Try Elm as a simple example (can be done in a weekend), it'll probably blow your mind. You don't have to write type annotations at all, but the compiler complains at build time if the same function is called with two different types in two places.

2 comments

Local inference is a gift sent from heaven, global inference not so much. Reading OCAML (and F#) is exhausting because you have to look into the implementation of each function (or into a separate interface file) to figure out how it's supposed to be called and what it is going to return.
My IDE puts annotations on every function and I can hover over values. Typing them out seems pointless with the right tooling.
You can hover one thing at a time, you can skim a page with your eyes very quickly. Making important information cumbersome to access is a terrible idea.
One could argue that this is better covered by IDE/tooling showing you inferred types / suggestions.
If the function is printed in a journal article, or you just use something like 'less' to look at the file all that information is not available.

I find it kind of weird that we've normalized not being able to read the code outside of the proper program for it. Since those IDEs often cost money it starts to feel a bit like steps towards a walled garden to me, and I'm not sure its good for actual computer science.

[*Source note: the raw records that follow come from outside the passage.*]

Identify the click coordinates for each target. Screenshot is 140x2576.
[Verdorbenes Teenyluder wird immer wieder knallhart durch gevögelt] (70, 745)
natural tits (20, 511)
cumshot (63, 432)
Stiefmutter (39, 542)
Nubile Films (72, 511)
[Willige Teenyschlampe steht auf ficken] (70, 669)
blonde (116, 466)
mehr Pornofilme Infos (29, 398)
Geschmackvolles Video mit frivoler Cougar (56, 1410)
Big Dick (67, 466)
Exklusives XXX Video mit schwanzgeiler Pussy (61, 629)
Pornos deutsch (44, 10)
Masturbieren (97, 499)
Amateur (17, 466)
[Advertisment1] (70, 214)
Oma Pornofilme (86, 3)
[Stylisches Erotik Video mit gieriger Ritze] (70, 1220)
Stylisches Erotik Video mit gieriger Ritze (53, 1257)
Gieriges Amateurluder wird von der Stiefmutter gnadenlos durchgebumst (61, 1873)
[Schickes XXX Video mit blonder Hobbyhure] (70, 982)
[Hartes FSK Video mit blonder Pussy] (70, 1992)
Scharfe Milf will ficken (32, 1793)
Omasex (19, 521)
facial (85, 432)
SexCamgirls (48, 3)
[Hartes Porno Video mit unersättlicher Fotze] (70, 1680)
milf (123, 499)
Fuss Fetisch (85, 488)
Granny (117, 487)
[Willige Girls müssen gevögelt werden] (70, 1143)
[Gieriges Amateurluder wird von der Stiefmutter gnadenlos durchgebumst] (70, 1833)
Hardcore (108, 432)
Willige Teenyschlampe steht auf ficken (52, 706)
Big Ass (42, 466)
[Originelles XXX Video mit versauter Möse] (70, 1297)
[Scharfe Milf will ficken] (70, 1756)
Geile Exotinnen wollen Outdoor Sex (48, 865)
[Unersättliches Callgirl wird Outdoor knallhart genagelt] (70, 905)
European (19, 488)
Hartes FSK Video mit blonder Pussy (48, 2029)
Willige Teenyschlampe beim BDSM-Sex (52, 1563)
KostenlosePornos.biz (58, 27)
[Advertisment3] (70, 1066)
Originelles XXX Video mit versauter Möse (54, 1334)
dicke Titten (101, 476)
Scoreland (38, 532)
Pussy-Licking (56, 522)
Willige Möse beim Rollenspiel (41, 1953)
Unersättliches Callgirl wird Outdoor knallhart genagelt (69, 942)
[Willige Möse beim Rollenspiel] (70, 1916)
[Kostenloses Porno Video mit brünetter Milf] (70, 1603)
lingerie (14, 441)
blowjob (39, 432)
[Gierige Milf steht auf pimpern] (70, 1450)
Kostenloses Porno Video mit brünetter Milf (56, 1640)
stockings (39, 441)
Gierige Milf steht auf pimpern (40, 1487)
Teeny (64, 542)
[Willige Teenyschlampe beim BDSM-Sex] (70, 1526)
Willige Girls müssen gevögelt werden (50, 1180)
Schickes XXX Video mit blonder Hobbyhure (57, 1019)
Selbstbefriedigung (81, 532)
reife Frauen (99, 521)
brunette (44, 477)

I think development containers are a better way to deliver code with a paper.

Besides, the paper itself should optimise for clarity and global type inference languages allow type annotation where it might help. They simply let you skip type annotations which only add noise.

Not sure I'd say the IDEs "often cost money" these days
Wait for VSCode Enterprise.
That's what your IDE or LSP is for.

That's also the difference in 'philosophy' between OCaml, F# and Haskell. Haskell has the 'same' global type inference but the community sees them as (often only ;) documentation.

> However, for some obscure reasons the shittier the technology, the more chances it has at becoming popular.

The reasons are simple: it's promoted by a big company. Same reason why C# and Go are popular.